When Sam left us

When Sam left us

He was dying.

There was no denial from me or from him. His zest for living and his remarkable fortitude and strength could sustain him no more. His robust good health had finally subsided, like an ebb tide, slipping from the beach. He had whispered to me from the bed in his room that he, my father, Sam, would not be at the seder a few days hence.

I knew this would be true.

He drifted off and after a bit I left the room, knowing that I would never again see him. I was en route to Natbag, Ben Gurion Airport.

I was torn and desperate. My father was dying, and that very day I was flying back to New Jersey? He deserved more. He had been an amazing parent, inspirational and kind. He had been devoted to his family, his parents, his five siblings, his wife, and us, his kids. And he adored and was beloved by his many grandchildren. There were then 12, but he didn’t live long enough to meet the next crop of seven, five in Israel and two in America. The first of those seven is called Sam.

His time on Earth was over. He was a few days short of his 98th birthday, concluding his chapter and closing the book. It was a book about a brave man who never seemed to worry or fret and who was satisfied with his share of life. He devotedly cared for his family and the Jewish people. He was an inveterate reader, an industrious hard worker, and a person defined by his high moral principles. And he was indeed a lucky man! His days had never been marred by tragedy. We could say with no remorse that he had had a good, long, healthy life, surrounded by love, a happy life. Is that not the optimum?

I left for the airport. The flight back to New Jersey was painful, draining. But the very next day was moving day. We were closing on our new home. There was much to be done and Dad and I had said our farewells. He was in good hands. My sister was a loving daughter and her family was there to support her. And the staff of Achuzat Beit, Raanana’s amazing senior residence where Dad had been living those last few years since Mom’s passing, was there 24/7.

As soon as I arrived home I got busy with the chores of moving. Odds and ends and documents to sign, last minute stuff and the uncertainty of moving to a new home after many good years in the old one. I finally fell into bed, exhausted, physically and emotionally.

At 5 a.m. the phone rang. I knew. Of course I knew. But I had decided I wouldn’t go to the funeral. It was the right choice. How could I leave my husband in the middle of the move?
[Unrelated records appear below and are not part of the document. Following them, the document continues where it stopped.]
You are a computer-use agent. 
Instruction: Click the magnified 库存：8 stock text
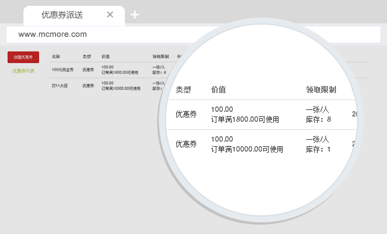pos(318,119)
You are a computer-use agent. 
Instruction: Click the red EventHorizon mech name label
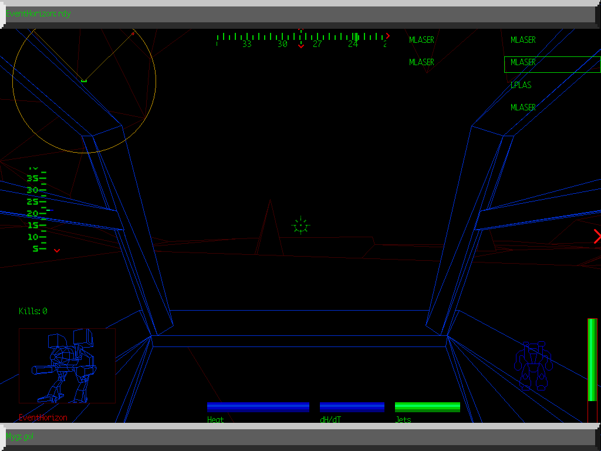43,418
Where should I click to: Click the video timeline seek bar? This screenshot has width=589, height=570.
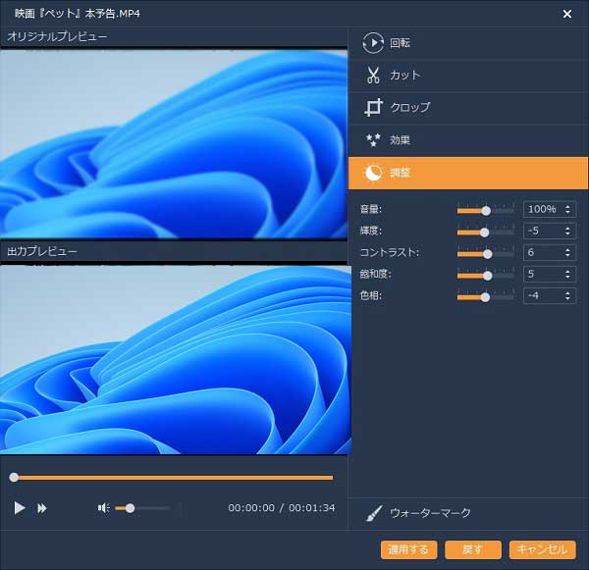[x=173, y=478]

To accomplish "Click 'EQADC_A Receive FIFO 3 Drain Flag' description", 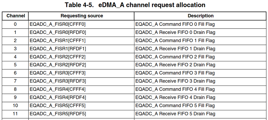I will 175,81.
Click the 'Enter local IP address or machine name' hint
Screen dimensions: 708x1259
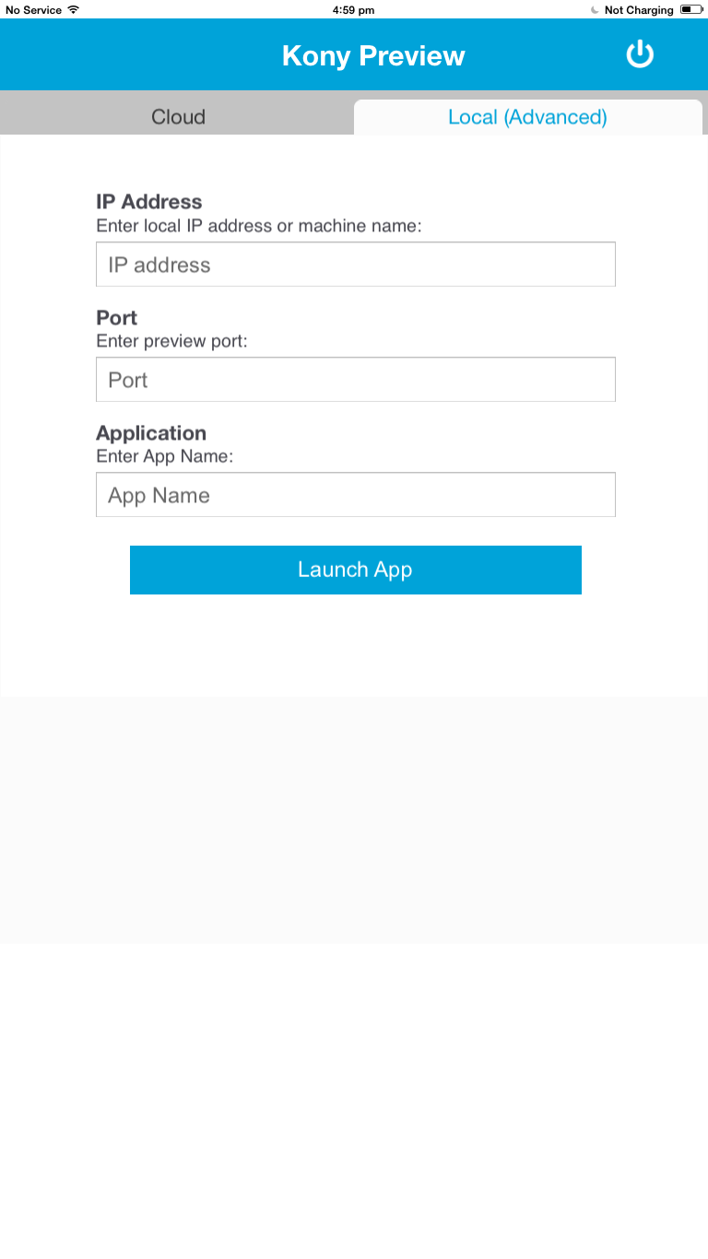(258, 225)
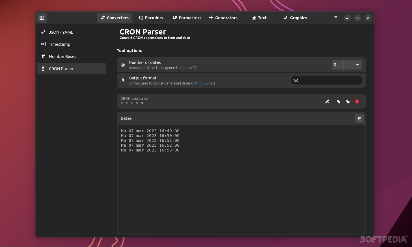Increase the number of dates with plus
The image size is (412, 247).
click(357, 65)
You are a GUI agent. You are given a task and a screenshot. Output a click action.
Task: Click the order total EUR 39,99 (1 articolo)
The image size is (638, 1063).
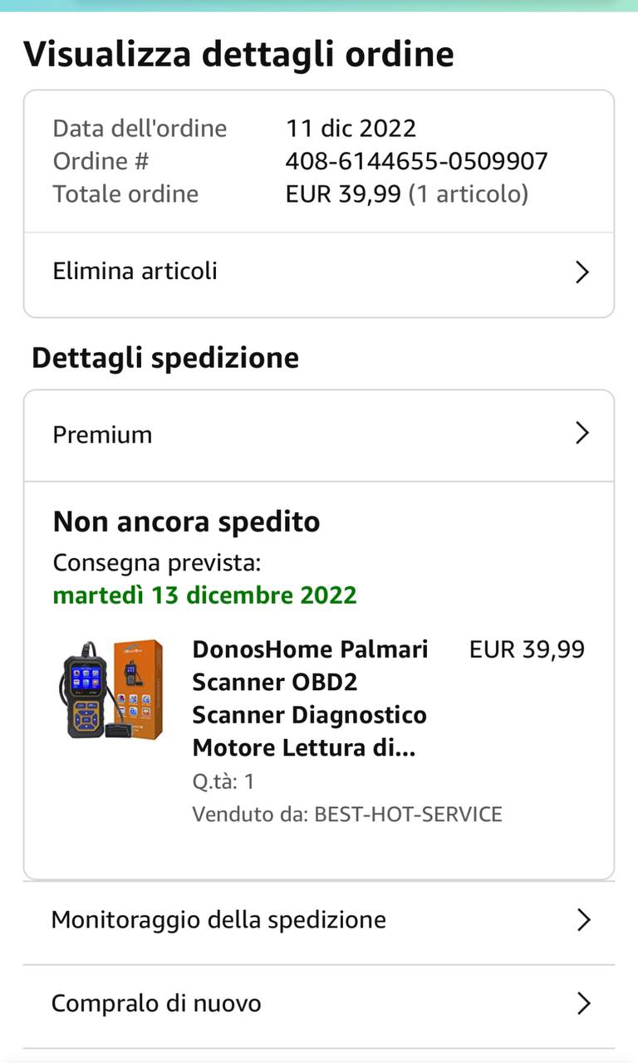(407, 194)
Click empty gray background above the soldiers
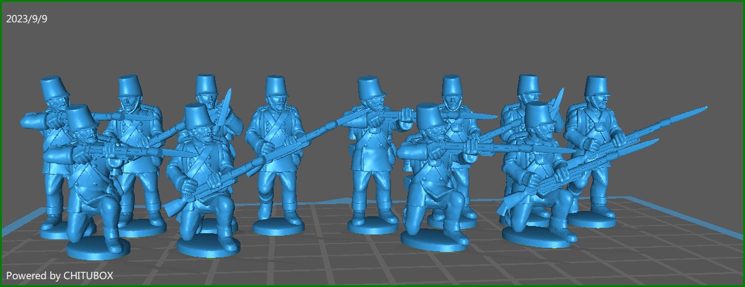 pos(363,42)
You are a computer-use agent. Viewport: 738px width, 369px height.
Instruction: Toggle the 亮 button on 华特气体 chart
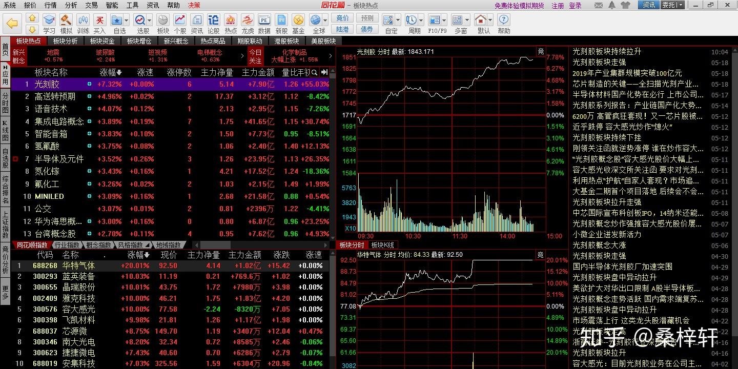(x=540, y=255)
Immediately I realized I couldn’t do it! I had to go.

I returned to Israel. Our daughter Amy accompanied me. We arrived in time for the burial at the Herzliya Cemetery. The service was brief. Dad had wanted no eulogies. And then he was lowered into the precious earth of Israel, where he lies next to Mom.

My sister and I sat shiva that night, until Amy and I returned to Ben Gurion Airport.
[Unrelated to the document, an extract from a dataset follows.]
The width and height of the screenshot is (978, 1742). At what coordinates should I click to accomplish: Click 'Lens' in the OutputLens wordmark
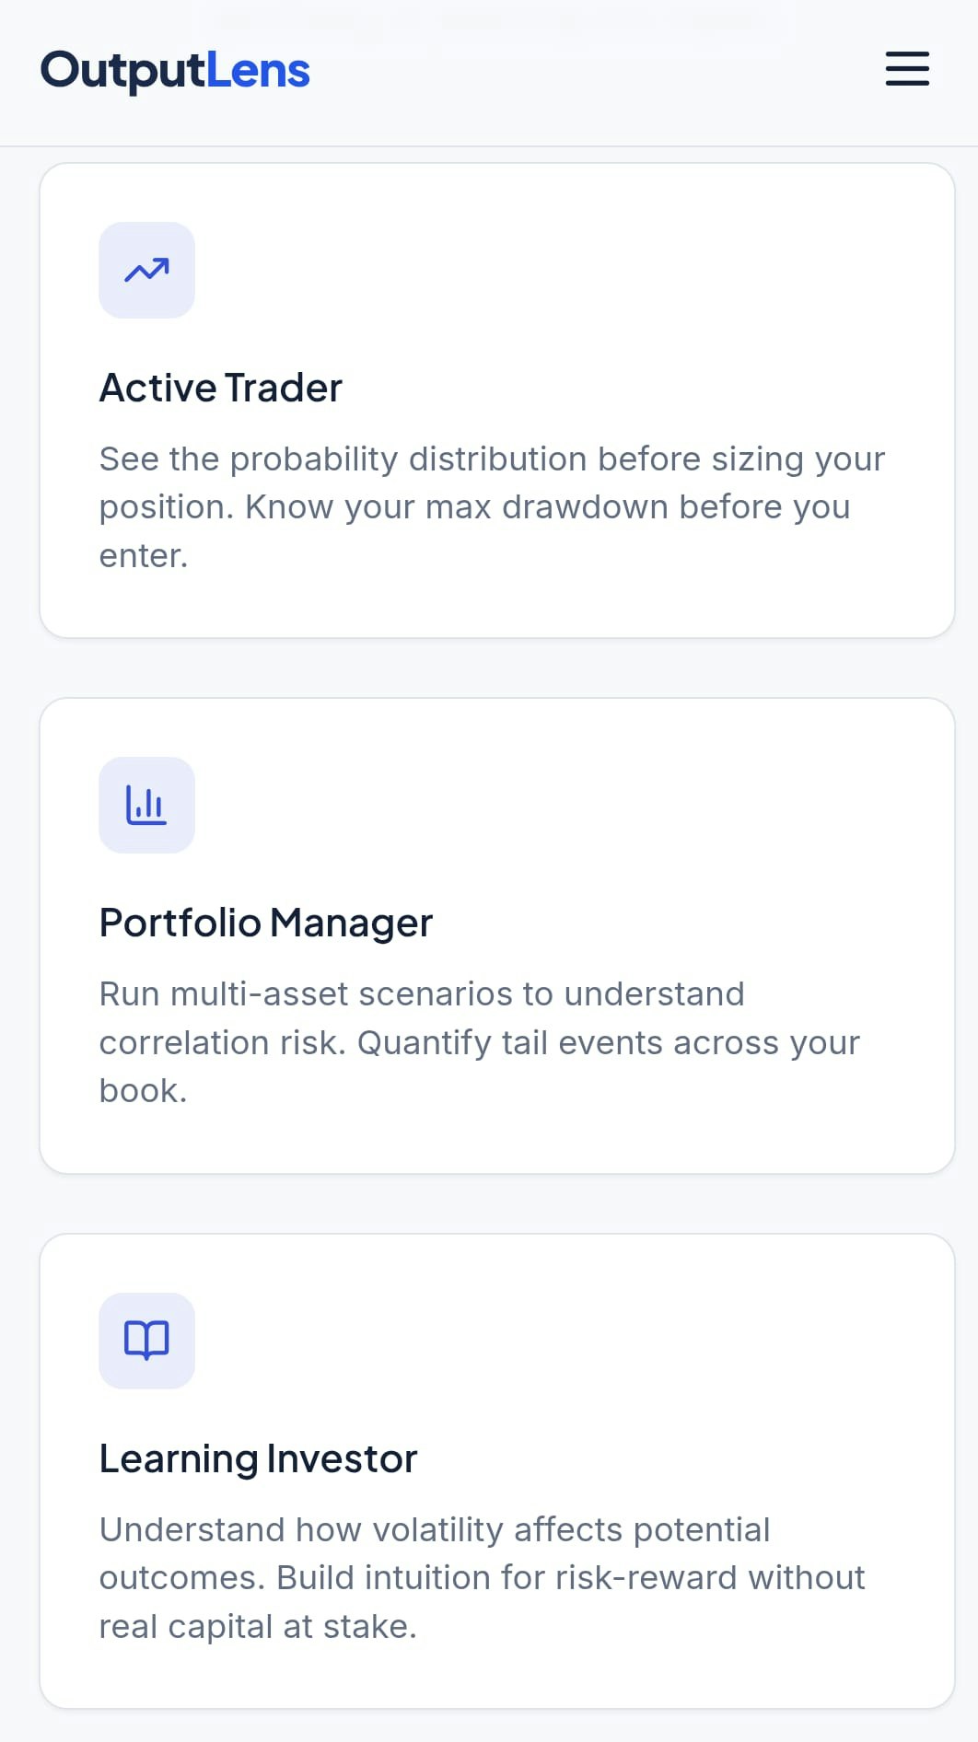click(x=259, y=70)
Back in New Jersey I needed no reminder to go to the new house. The next day would not be a day to unpack a half century of our belongings. It was the end of the brief shiva; the following evening we were to host a seder.
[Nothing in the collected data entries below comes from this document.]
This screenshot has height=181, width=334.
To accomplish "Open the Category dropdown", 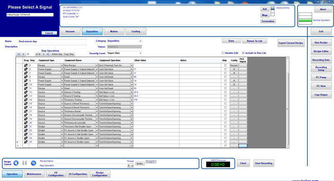I will tap(140, 41).
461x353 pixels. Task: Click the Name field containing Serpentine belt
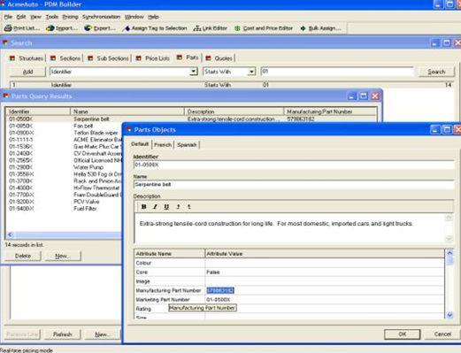point(294,185)
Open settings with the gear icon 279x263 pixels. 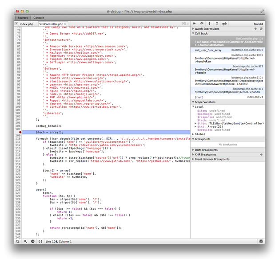point(261,241)
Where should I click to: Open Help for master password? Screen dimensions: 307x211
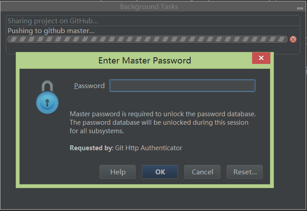click(118, 172)
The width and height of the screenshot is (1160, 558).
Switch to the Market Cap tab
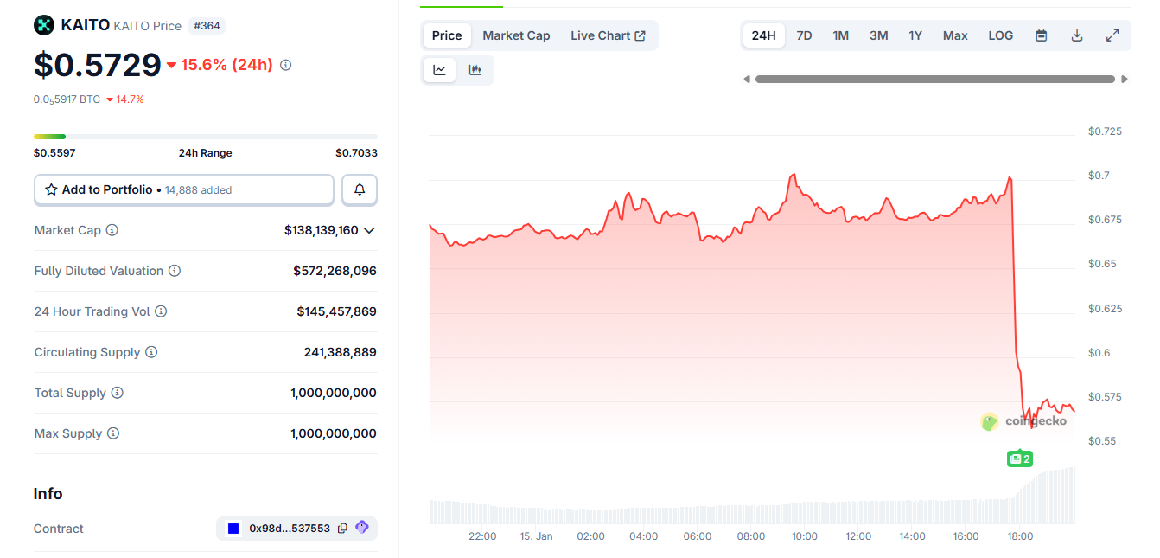coord(516,35)
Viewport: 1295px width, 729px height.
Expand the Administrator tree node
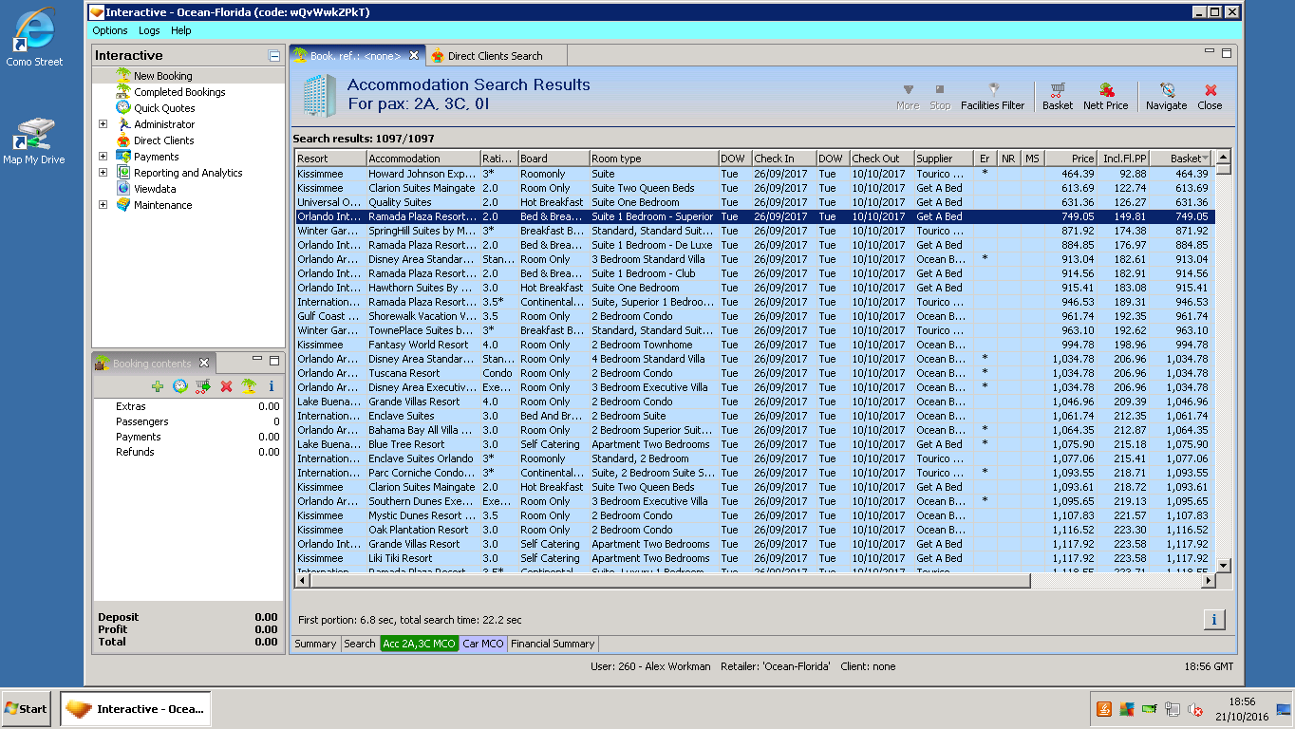(x=103, y=124)
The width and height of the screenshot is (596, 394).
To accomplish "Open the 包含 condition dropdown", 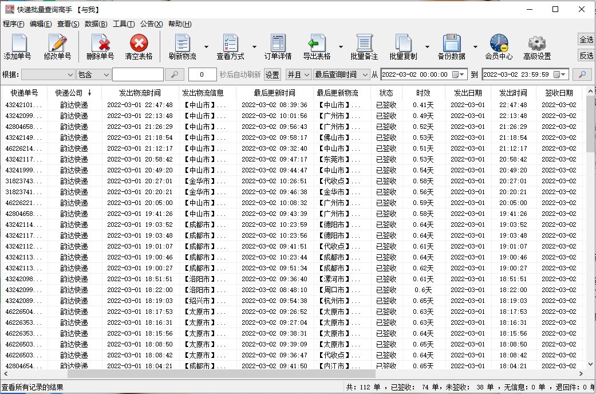I will pyautogui.click(x=93, y=74).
I was sustained by the support of those around me, including some members of the new community whom I barely knew.

Remembering your generous visit, Rabbi Asekoff and the new neighbors who visited, and who became friends.

Remembering the Chanukat ha beit, Rabbi Cooper, so that we could associate some joy with our welcome to our new home.

And remembering walking into that new home and seeing our furniture, laid out then as it still remains 16 years later. My husband had carefully placed the furniture exactly as I would have. It was comforting to view our belongings in this unfamiliar space.

The shiva passed. It was a remarkable shiva, for a remarkable human being, commemorated in two homes, 6,000 miles from each other. No doubt halacha was compromised, but Sam would have understood. He would have wanted our family to be together in remembering him and in celebrating Pesach. This we were able to do.

And so we shared our departure from Egypt and our departure from Israel on that same seder night. The candle lit for mourning had been extinguished and was replaced by the candles of celebration, of Yom Tov. We recited the Shehechayanu to thank God for bringing us to that moment. We shed tears and crowded around the seder table.

That is the continuum of Jewish life. And so it was.

Rosanne Skopp of West Orange is a wife, mother of four, grandmother of 14, and great-grandmother of three. She is a graduate of Rutgers University and a dual citizen of the United States and Israel. She is a lifelong blogger, writing blogs before anyone knew what a blog was!